**** Material for this task ****
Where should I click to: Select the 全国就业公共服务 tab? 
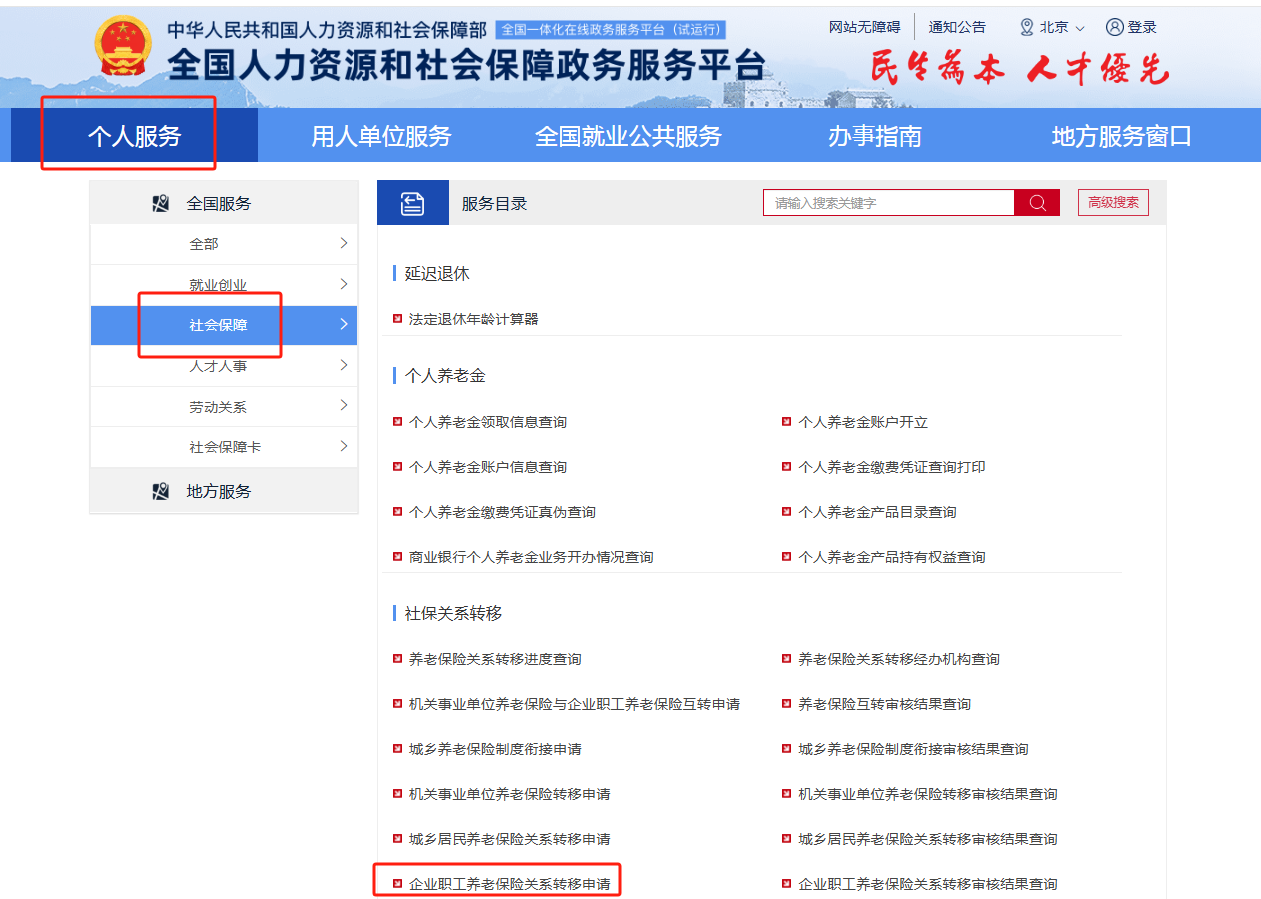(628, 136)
****
**** Material for this task ****
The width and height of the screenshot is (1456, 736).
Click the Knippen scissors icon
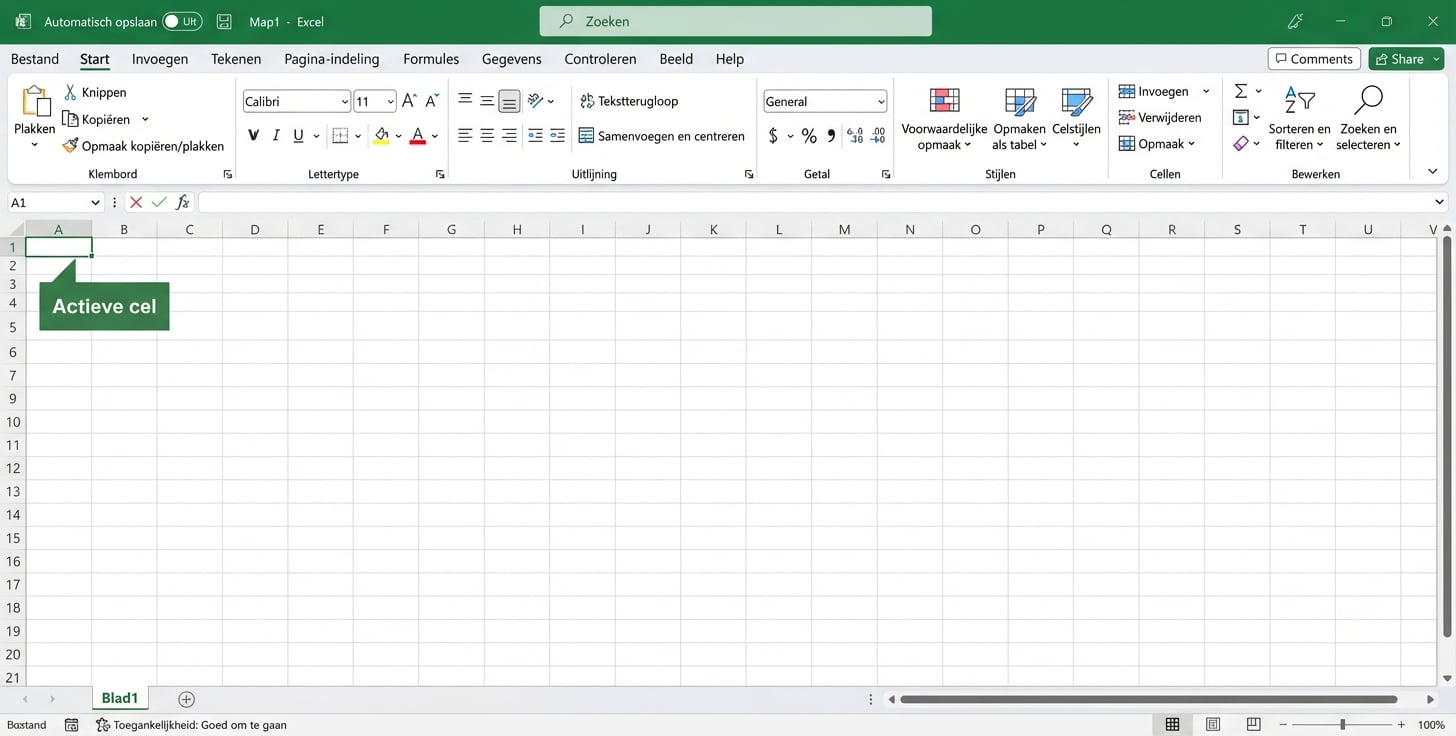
****
**** Material for this task ****
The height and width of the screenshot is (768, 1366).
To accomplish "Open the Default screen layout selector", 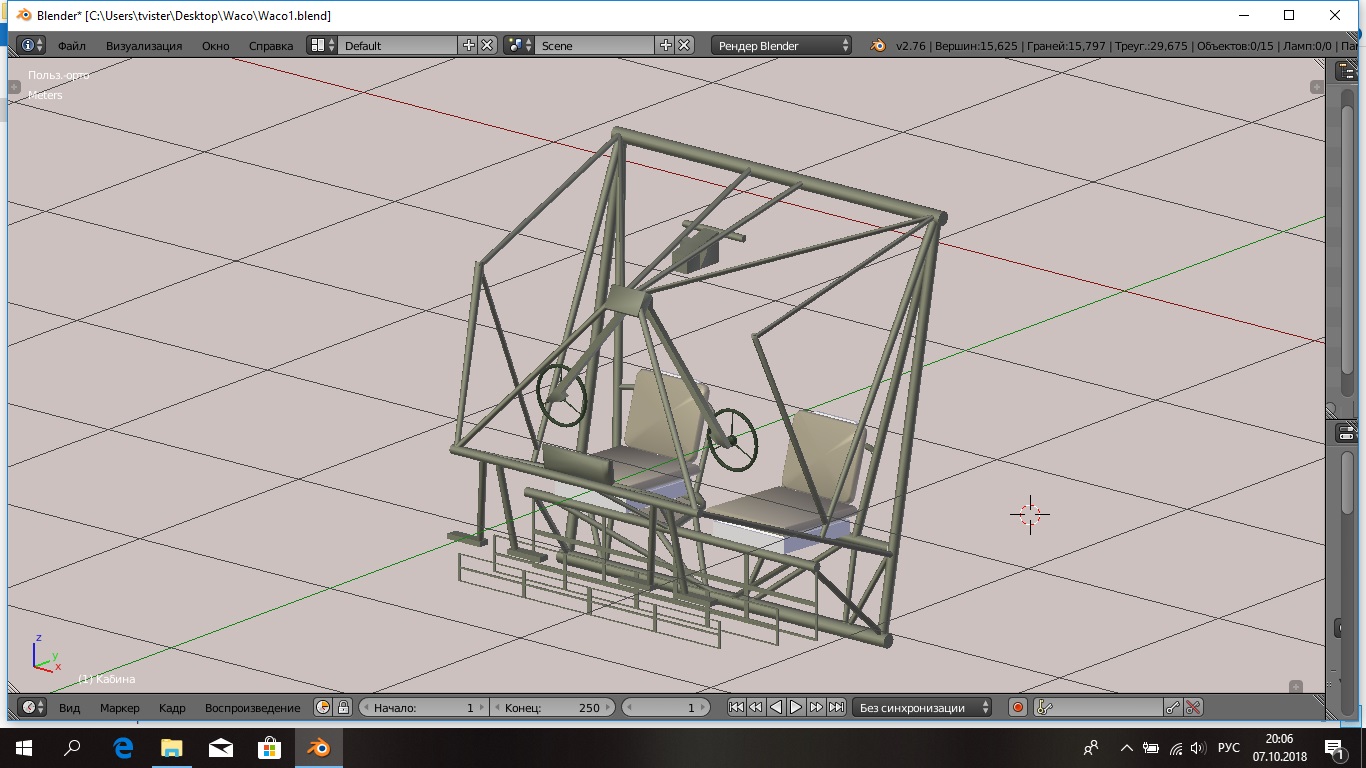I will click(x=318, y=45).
****
■ Task description ■
Out of the data above, set down the lines from the one with "The width and" to the one with "Click the Knippen scissors icon", both included, exactly as written and with no additions.

■ Answer to this problem ■
The width and height of the screenshot is (1456, 736).
Click the Knippen scissors icon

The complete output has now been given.